During the Q&A after the opening plenary session, an audience member asked about why the Census decided not to include this question. Decennial Census Programs Associate Director Lisa Blumerman responded that the request for this question originally came from the Department of Justice (which presumably would use the data to aid in prosecuting discrimination cases). In March of this year, the Department of Justice rescinded this request. Without a government agency requesting this data, it was removed from consideration.
But some LGBT concerns will likely be addressed in other respects. The 2016 Content Test (discussed above) contained a section aiming to improve couple household estimates by revising the relationship question to provide explicit same-sex and opposite-sex spouse/partner response categories.
People Love the ACS
If there’s one theme that emerged throughout the ACS conference, perhaps unsurprisingly, it was how important the ACS is to so many different groups. From transportation planners to business analytics, everyone kept talking about how vital the data was to what they do. At a session comparing ACS to other sources, even better-resourced state-specific sources, presenters again and again reiterated that the problems that exist with ACS (mainly around margins of error) are nothing compared with the prospect of not having the ACS at all.
In 2015, administrative data was the hot topic. Administrative data is not collected for research purposes, but can be useful to researchers. An example of administrative data would be the IRS Statistics of Income data. People don’t file their tax returns for the purpose of providing data for researchers, but the data is still useful. The ACS has a question relating to families receiving SNAP assistance; there is also data directly from the USDA, which administers the SNAP program, about the number of people receiving SNAP, so one imagines that might be a more accurate data source than a survey.
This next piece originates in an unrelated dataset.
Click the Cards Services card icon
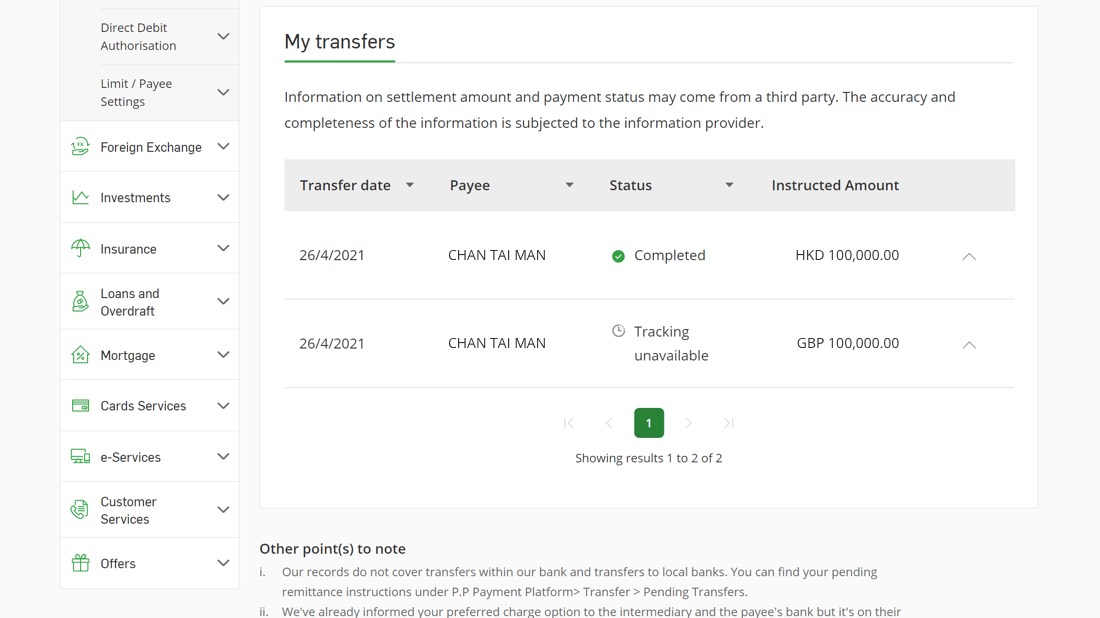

But this year, there was much less talk about administrative data. As Webb Sprague of the Washington State Department of Social and Health Services put it, agencies only collect administrative data that’s useful to the agencies. It’s very limiting. Emilia Istrate at the National Association of Counties was asked why she used ACS SNAP data instead of the USDA data, and her answer was that the ACS data was substantially easier to use.
All this is to say, as much as big data and administrative data are touted as the next big thing, ACS remains the first choice for statistical data for a lot of people.